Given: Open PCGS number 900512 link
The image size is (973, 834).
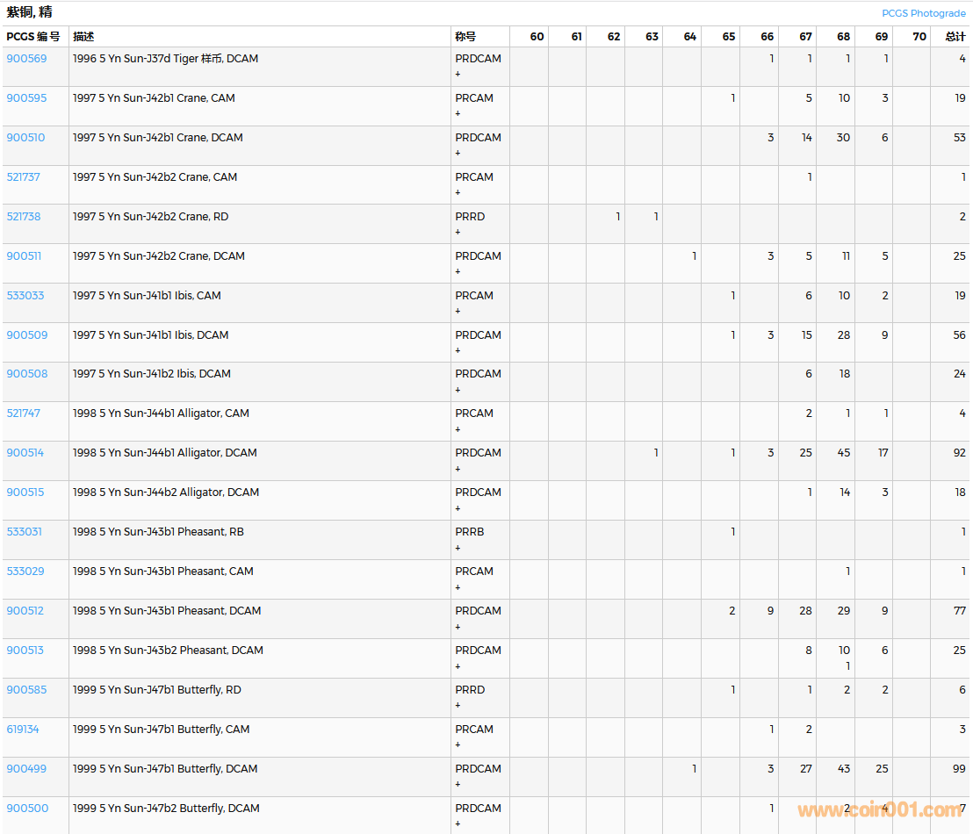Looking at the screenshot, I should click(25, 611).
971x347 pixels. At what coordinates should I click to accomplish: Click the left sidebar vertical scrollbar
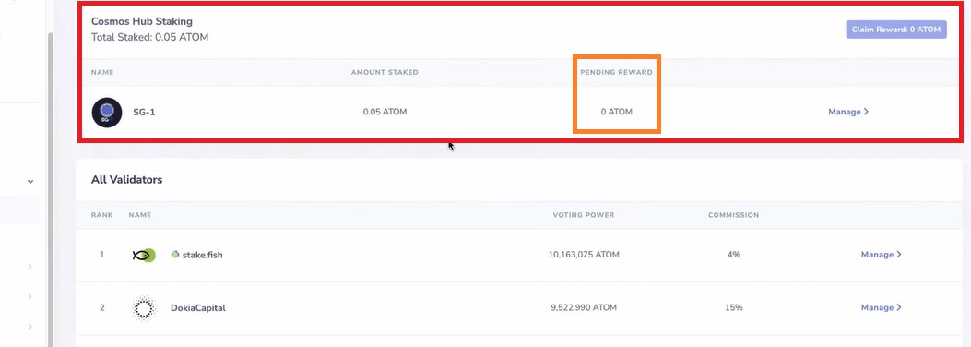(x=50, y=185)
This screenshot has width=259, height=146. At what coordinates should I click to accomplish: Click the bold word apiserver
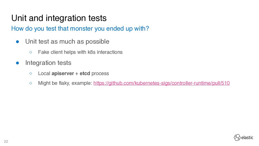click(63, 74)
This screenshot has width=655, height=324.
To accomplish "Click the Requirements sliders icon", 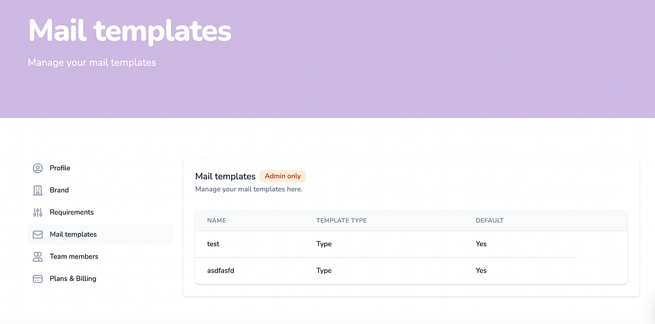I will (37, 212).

Work item:
Repeat exactly the lines above, beginning at the one containing "The image size is (973, 834)." and ending at the one containing "This screenshot has width=655, height=324.". Do not carry over any pictures.

Expected answer:
The image size is (973, 834).
Looking at the screenshot, I should click(25, 611).
971x347 pixels. At what coordinates should I click to accomplish: Click the left sidebar vertical scrollbar
(x=50, y=185)
This screenshot has width=259, height=146. At what coordinates should I click to accomplish: Click the bold word apiserver
click(63, 74)
This screenshot has width=655, height=324.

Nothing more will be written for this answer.